Short exercise> Gather every line of the records that contains the string "width", matching case exactly.

··········

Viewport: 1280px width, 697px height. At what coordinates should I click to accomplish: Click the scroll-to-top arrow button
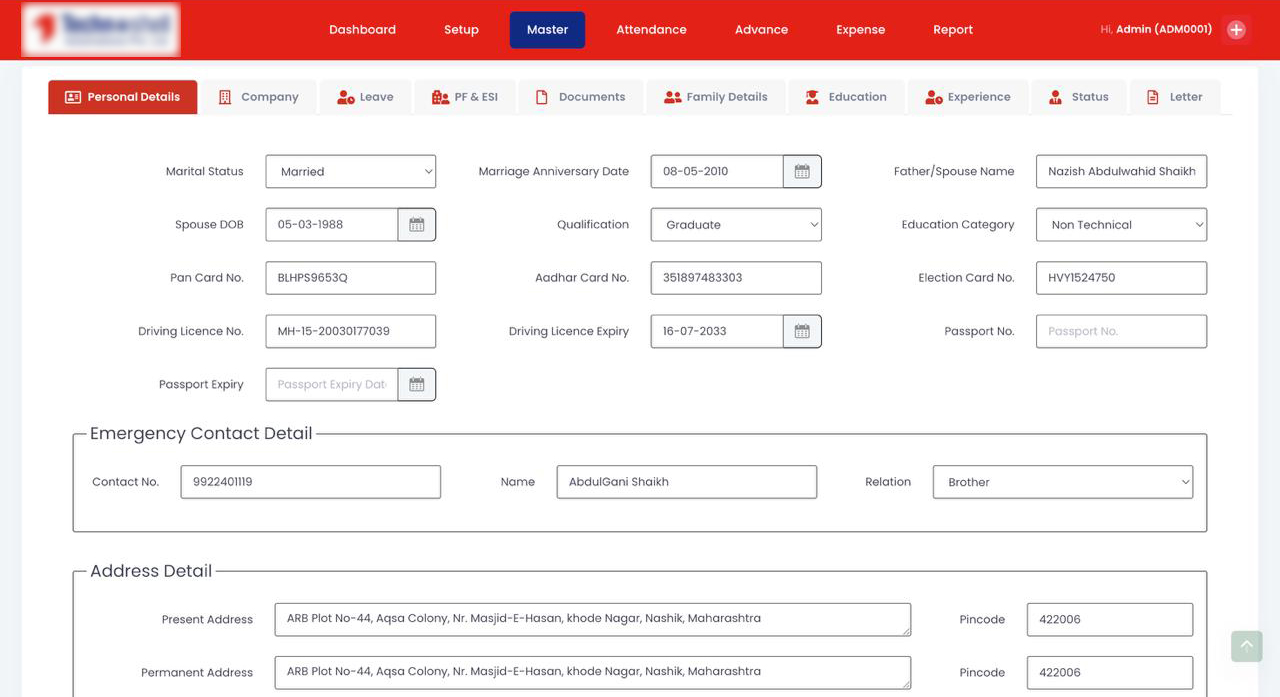click(x=1246, y=646)
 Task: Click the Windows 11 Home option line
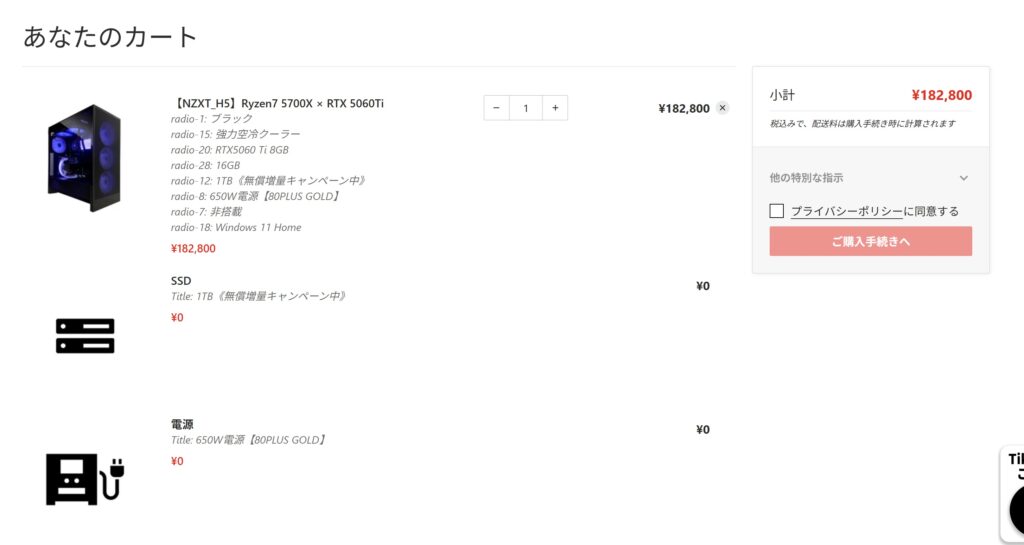[x=236, y=227]
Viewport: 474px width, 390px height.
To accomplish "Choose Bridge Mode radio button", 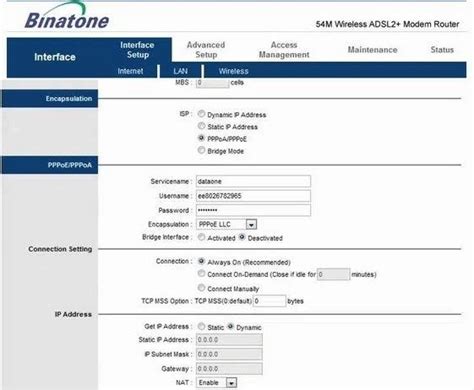I will coord(201,150).
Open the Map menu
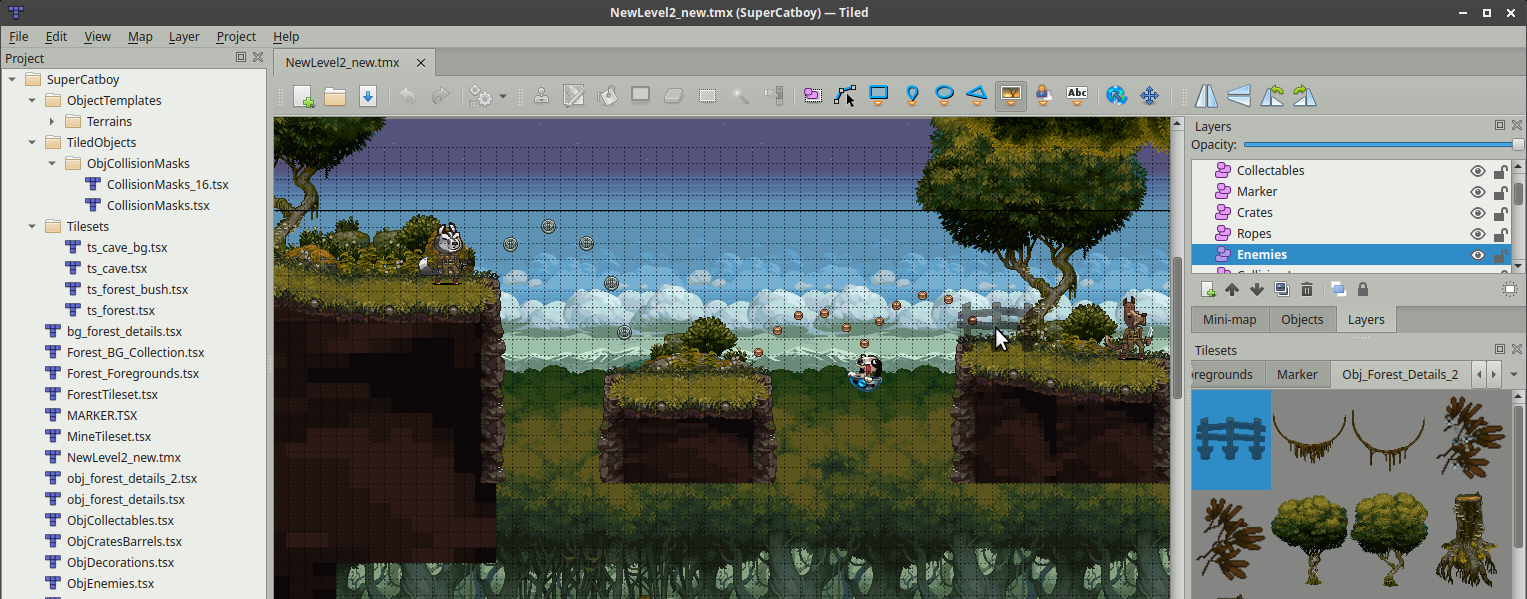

··········

Answer below>
Viewport: 1280px width, 697px height. At what coordinates should I click to accomplish: Click the scroll-to-top arrow button
Viewport: 474px width, 390px height.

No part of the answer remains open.